Vierte Verordnung über die Versicherung von Arbeitnehmern in der hüttenknappschaftlichen Zusatzversicherung

Eingangsformel

Auf Grund des § 1 Abs. 4 Satz 1 des Hüttenknappschaftlichen Zusatzversicherungs-Gesetzes vom 22. Dezember 1971 (BGBl. I S. 2104), der durch Artikel 2 § 6 Nr. 1 des Gesetzes vom 7. Mai 1975 (BGBl.

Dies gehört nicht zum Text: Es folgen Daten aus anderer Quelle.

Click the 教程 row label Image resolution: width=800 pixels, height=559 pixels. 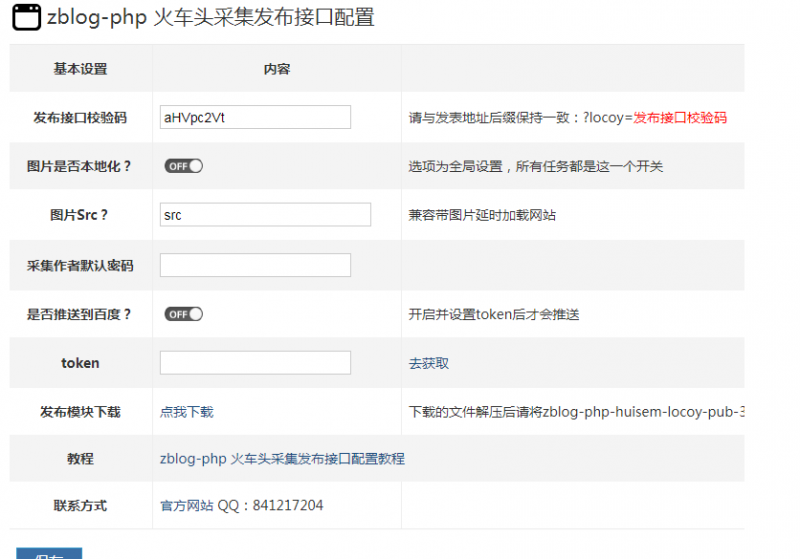(x=80, y=459)
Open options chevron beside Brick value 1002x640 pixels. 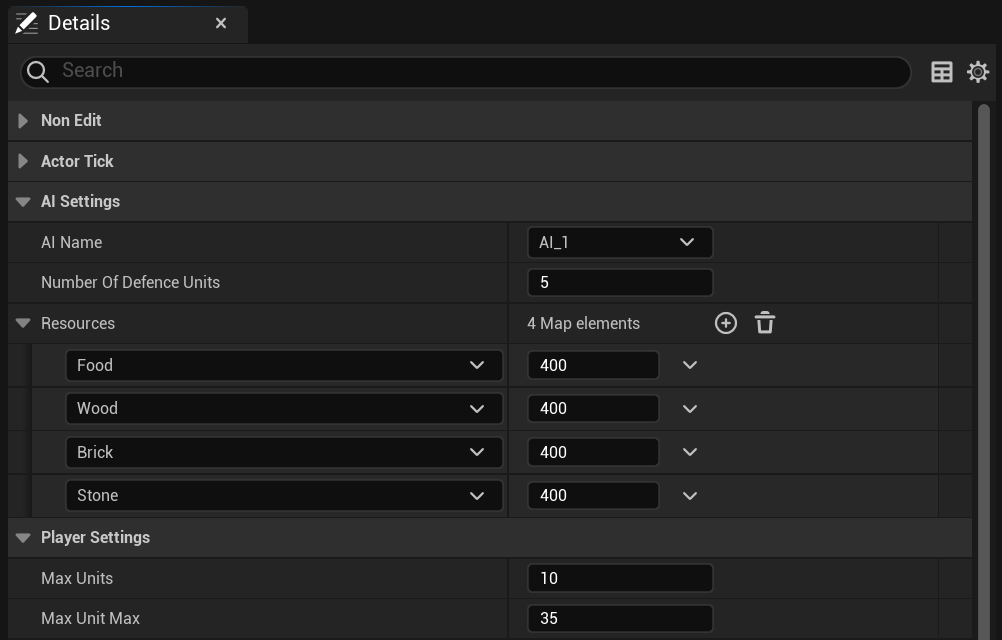click(690, 452)
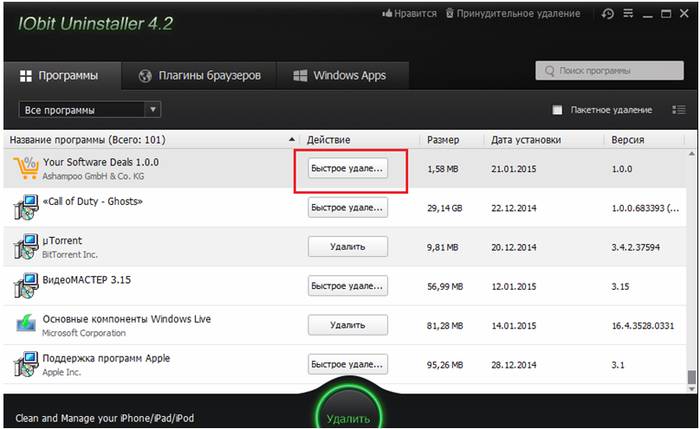Click the Нравится thumbs-up link

coord(410,14)
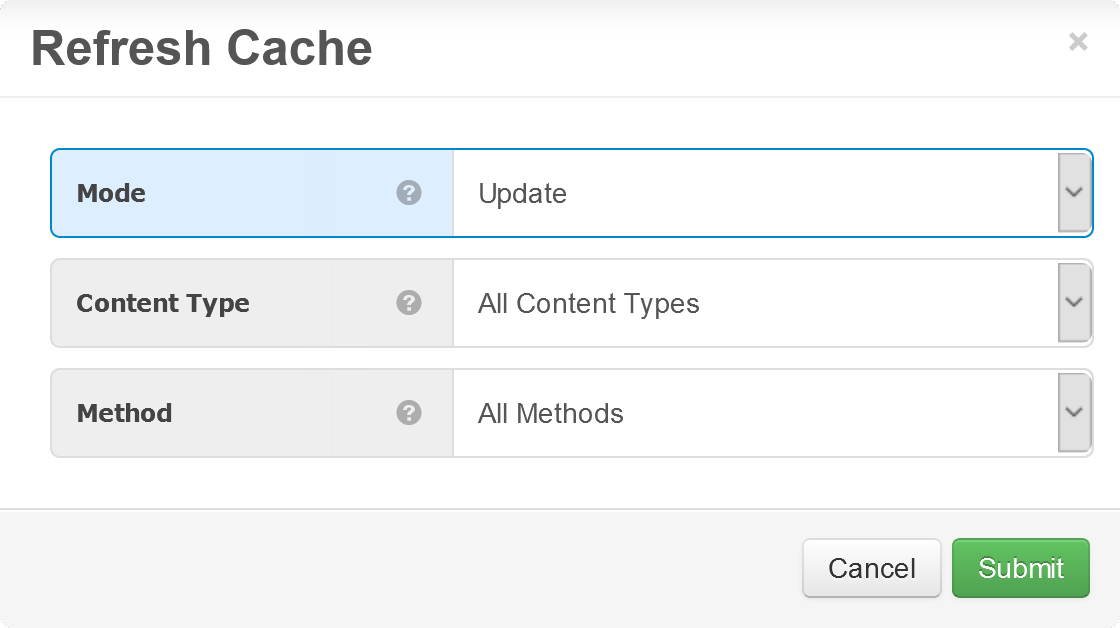This screenshot has height=628, width=1120.
Task: Show help for the Method field
Action: tap(408, 413)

I S. 1061) geändert worden ist, wird mit Zustimmung des Bundesrates verordnet:

§ 1

In der hüttenknappschaftlichen Zusatzversicherung sind pflichtversichert die in der Rentenversicherung der Arbeiter oder in der Rentenversicherung der Angestellten versicherten Arbeitnehmer einschließlich der zu ihrer Berufsausbildung Beschäftigten
1.
der Firma Eduard Müller & Söhne GmbH & Co KG Nahrungsmittel-Verarbeitungsmaschinen - ehemals: Eduard Müller & Söhne Maschinenfabrik & Eisengießerei -, Saarbrücken,
2.
der Firma Saarstahl GmbH, Völklingen/Saar,
3.
der Firma ARBED-Finanz Deutschland GmbH, Saarbrücken,
4.
der Firma Atlas Copco Saarbrücken GmbH, Saarbrücken.
Dies gilt nicht für Personen, die von der Versicherungspflicht in dieser Versicherung befreit sind.

§ 2

Diese Verordnung gilt nach § 14 des Dritten Überleitungsgesetzes in Verbindung mit § 23 des Hüttenknappschaftlichen Zusatzversicherungs-Gesetzes auch im Land Berlin.

§ 3

Es treten in Kraft
1.
§ 1 Satz 1 Nr. 4mit Wirkung vom 1. Januar 1981,
2.
§ 1 Satz 1 Nr. 3mit Wirkung vom 1. April 1980 und
3.
§ 1 Satz 1 Nr. 2mit Wirkung vom 1. Januar 1980.
Im übrigen tritt diese Verordnung mit Wirkung vom 29. Dezember 1972 in Kraft.